[WHAT YOU NEED TO DO]
What character names or nicknames appear in the movie reaction below? List each one once.

[EXTRACTED TEXT]
◆ ◆ ◆ ◆ ◆ ◆ ◆

ALSO CAP WIELDING MJOLNIR 
tony dying, like i definitely did cry and it was sad, but in a way it was okay because he did it for them he did it for everyone. 
there was an interview with the writers who said there wasn’t a draft where tony didn’t die and i don’t doubt it because i mean, i think it was needed. i think tony needed to be the one to do it. 
and now we get to my favorite part. you know, the worst part of the movie. where steve just ruins everything. 
in the process of returning the infinity stones, steve decides to create an alternate timeline with “peggy” and live out his life with her in that timeline while actual steve of that timeline is in ice.

◆ ◆ ◆ ◆ ◆ ◆ ◆

[RECORDED DATA]
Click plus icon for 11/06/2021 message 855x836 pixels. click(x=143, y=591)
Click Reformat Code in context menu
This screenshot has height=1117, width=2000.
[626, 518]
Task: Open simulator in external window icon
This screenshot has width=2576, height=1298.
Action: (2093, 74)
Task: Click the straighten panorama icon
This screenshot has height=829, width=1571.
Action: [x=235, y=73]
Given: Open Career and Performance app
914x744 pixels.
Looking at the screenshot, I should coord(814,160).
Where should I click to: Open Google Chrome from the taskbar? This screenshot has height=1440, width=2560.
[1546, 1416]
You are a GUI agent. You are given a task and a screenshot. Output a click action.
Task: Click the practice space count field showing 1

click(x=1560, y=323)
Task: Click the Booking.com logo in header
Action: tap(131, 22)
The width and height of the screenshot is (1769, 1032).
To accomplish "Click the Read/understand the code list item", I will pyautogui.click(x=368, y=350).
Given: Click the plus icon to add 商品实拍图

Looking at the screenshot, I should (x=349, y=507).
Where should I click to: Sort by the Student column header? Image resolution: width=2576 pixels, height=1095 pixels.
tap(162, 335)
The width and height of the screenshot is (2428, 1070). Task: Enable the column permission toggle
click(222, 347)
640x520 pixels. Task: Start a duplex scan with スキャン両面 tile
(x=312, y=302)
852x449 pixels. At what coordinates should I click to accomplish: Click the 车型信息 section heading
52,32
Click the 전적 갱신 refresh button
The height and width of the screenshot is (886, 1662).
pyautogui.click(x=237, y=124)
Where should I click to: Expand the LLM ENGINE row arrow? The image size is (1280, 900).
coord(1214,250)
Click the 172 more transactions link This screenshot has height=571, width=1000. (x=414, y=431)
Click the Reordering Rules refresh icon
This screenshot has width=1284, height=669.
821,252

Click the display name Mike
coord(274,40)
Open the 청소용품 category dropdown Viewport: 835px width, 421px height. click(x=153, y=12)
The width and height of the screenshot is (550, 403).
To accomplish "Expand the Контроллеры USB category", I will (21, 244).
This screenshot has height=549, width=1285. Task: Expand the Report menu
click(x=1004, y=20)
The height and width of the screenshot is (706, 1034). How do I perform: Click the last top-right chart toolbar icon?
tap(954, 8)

◆ ◆ ◆ ◆ ◆ ◆ ◆

[TASK RESPONSE]
Cap, Tony, Steve, Peggy